■ Excerpted passage
◆ ◆ ◆

South Side Cafe in the Theater District

I can love this. I can try and love this. There's nothing else for me to do. For this is what the living do. Here are the years to come. One hour and then another and another and another and another.
---Mary


The Stassos Family
J. Sierros, C. Jones, P. Gaitens, J. Hecht and M. Plimpton
(Photo: Joan Marcus)


Ambitious is the first word that comes to mind in describing New York Theatre Workshop's tackling of Michael Cunningham's Flesh and Blood. It's a book of considerable length, and epic proportions, that tells a century of a family's story. The threshold question: how well can a book of such dimension be transformed into a stage play. The short answer here: about as well as one might have expected, but not as well as one might have hoped.

Cunningham's bestselling The Hours was a book that told three separate but eventually interconnected stories. It seemed an unlikely candidate for a great film, but with a brilliant screenplay by David Hare and smart direction from Stephen Daldry, it transcended its potential limitations. Flesh and Blood presents different challenges, calling for a magical solution that neither playwright-adapter Peter Gaitens nor director Doug Hughes found. In the end, it seems more like a pageant than a play, and though it is well-staged and finely acted, it only sketches the outline of the book.

The story begins with the young Constantine Stassos (John Sierros) in Greece in 1935. He will come to New Jersey, wed Mary (Cherry Jones) and become successful in the construction business. They will have three children: Susan (Jessica Hecht), who is haunted by her improper relationship with her father and her mother's failings, becoming a housewife to a successful lawyer (Chris McGarry) and bearing a preppy son, Ben (Sean Dugan); Billy, later called Will (Gaitens), who is gay and at odds with his father from a young age, eventually entering a long-term relationship with Harry (Peter Frechette); and Zoe (Martha Plimpton), a rebellious daughter who nonetheless has a special bond with her father, escapes suburbia for New York City, where she meets a wise old drag queen named Cassandra (Joel Weiss), has a son, Jamal (Airrion Doss), with a black man who disappears and, after years as a junkie, dies of AIDS. Constantine and Mary will divorce; he will remarry Magda (Patricia Buckley). In the show's fast-forwarded final scene, we find Jamal, with his own daughter (Plimpton), about to spread Will's ashes in the bay.

◆ ◆ ◆

Copy the theater review from "Cunningham's bestselling The" through "of the book.", swapping "pageant" for "procession". The listing that comes next has no connection to the theater review.

■ Data extract
◆ ◆ ◆

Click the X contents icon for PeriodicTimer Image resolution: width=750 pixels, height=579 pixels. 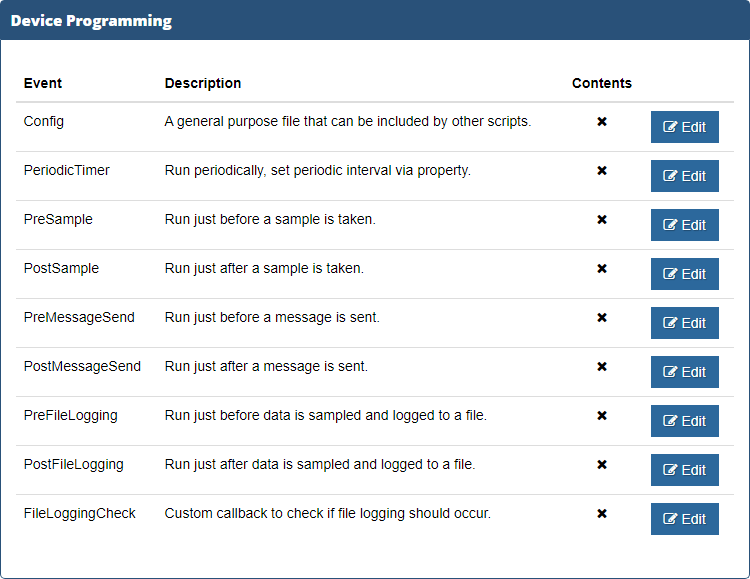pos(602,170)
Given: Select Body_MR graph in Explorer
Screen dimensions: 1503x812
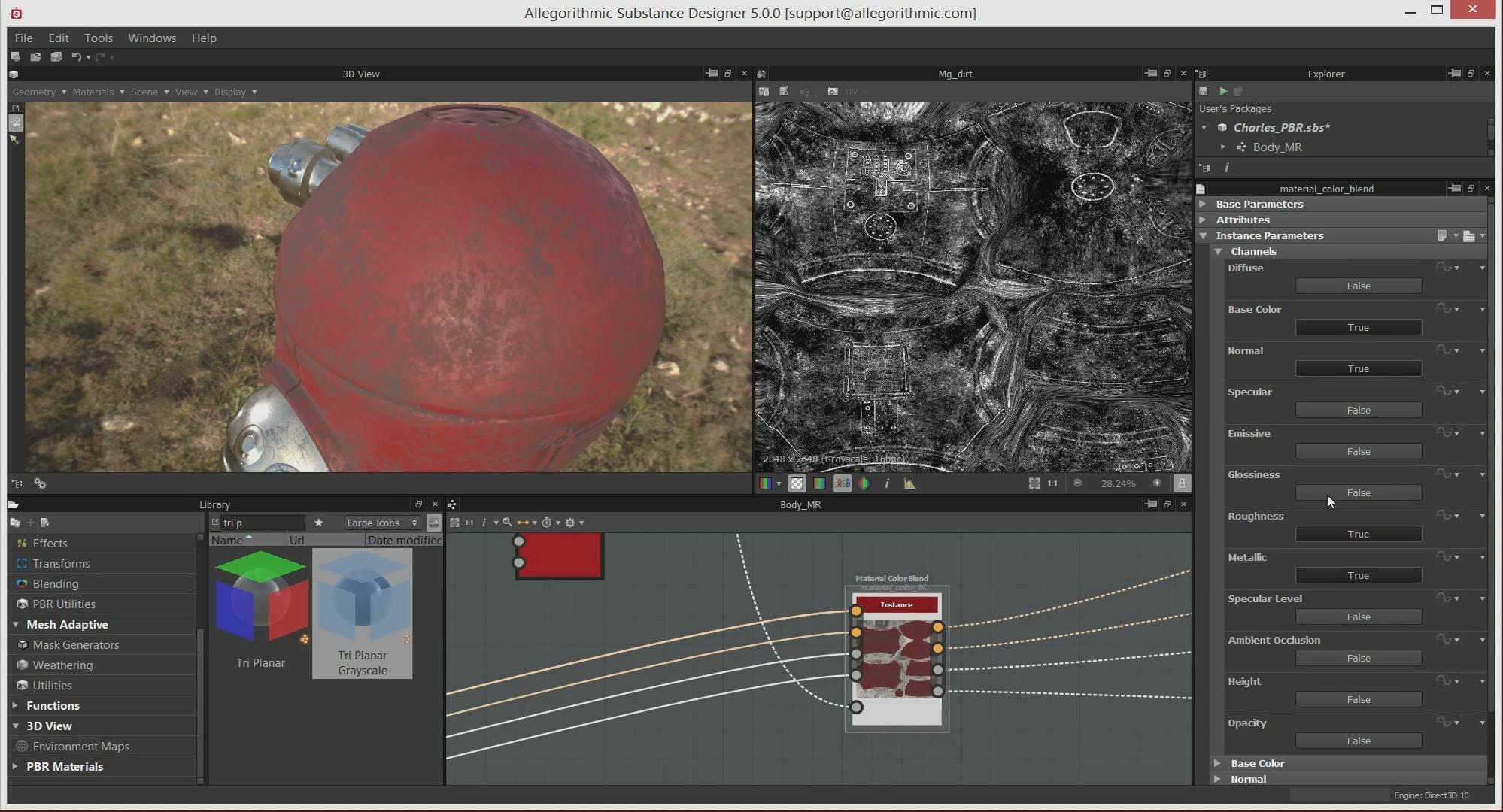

◆ ◆ ◆

■ Written response
Cunningham's bestselling The Hours was a book that told three separate but eventually interconnected stories. It seemed an unlikely candidate for a great film, but with a brilliant screenplay by David Hare and smart direction from Stephen Daldry, it transcended its potential limitations. Flesh and Blood presents different challenges, calling for a magical solution that neither playwright-adapter Peter Gaitens nor director Doug Hughes found. In the end, it seems more like a procession than a play, and though it is well-staged and finely acted, it only sketches the outline of the book.